Given instruction> Please reproduce every one of the records below word for word, leaving the pictures out.
Data start
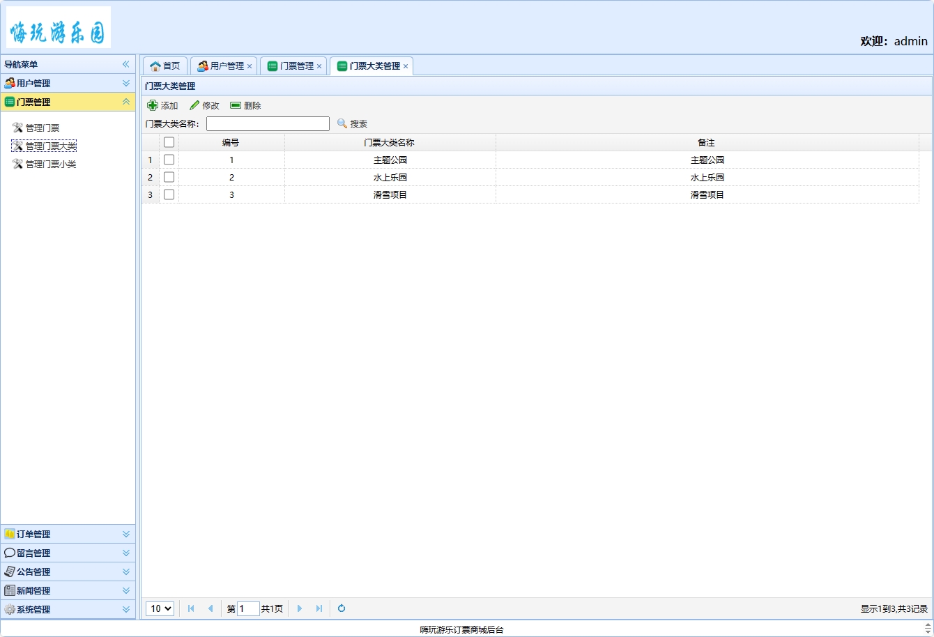
Task: Expand the 订单管理 accordion section
Action: click(68, 534)
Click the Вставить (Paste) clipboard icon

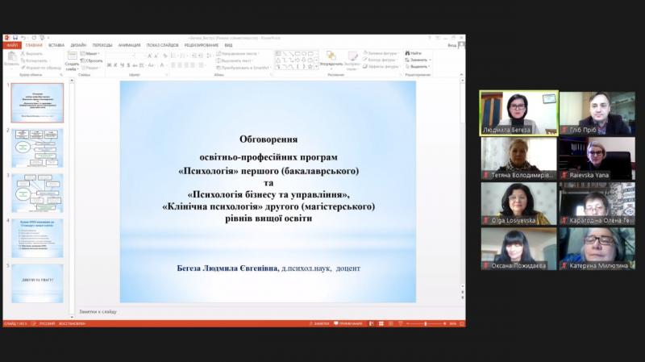11,59
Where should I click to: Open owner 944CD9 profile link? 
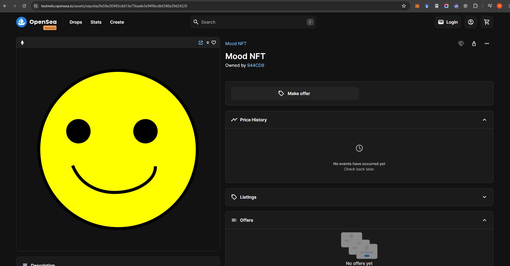click(255, 65)
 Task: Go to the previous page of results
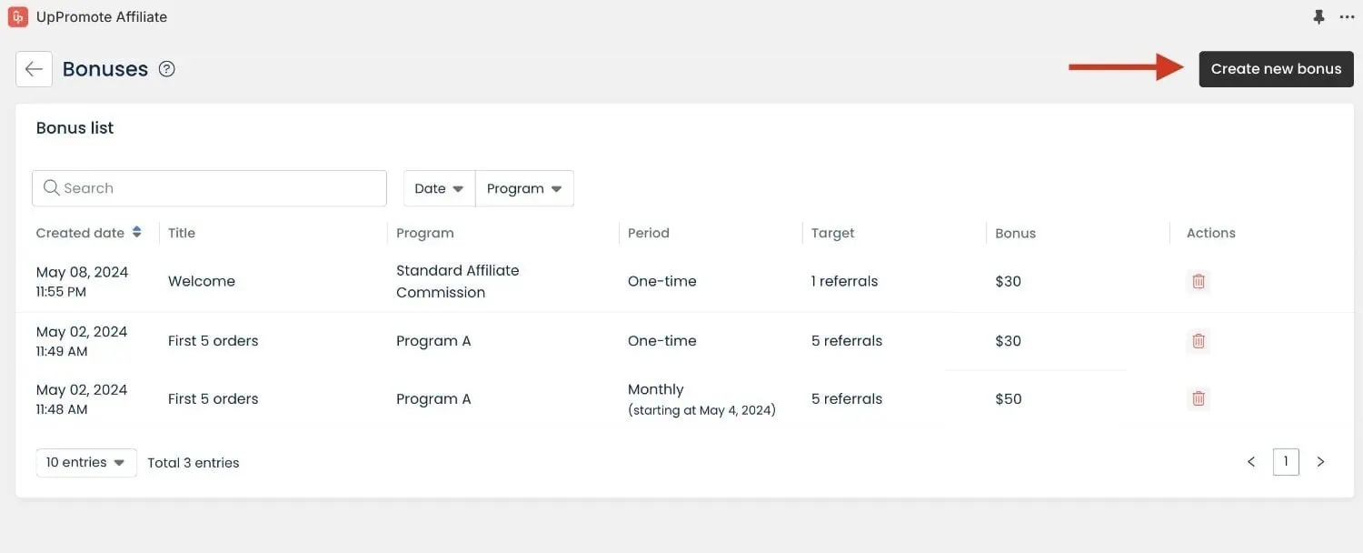[1251, 462]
Data end
Solution for this problem>
Task: Expand the 订单管理 accordion section
Action: click(68, 534)
Click the Вставить (Paste) clipboard icon

11,59
Where should I click to: Open owner 944CD9 profile link? 
click(255, 65)
 Task: Go to the previous page of results
[1251, 462]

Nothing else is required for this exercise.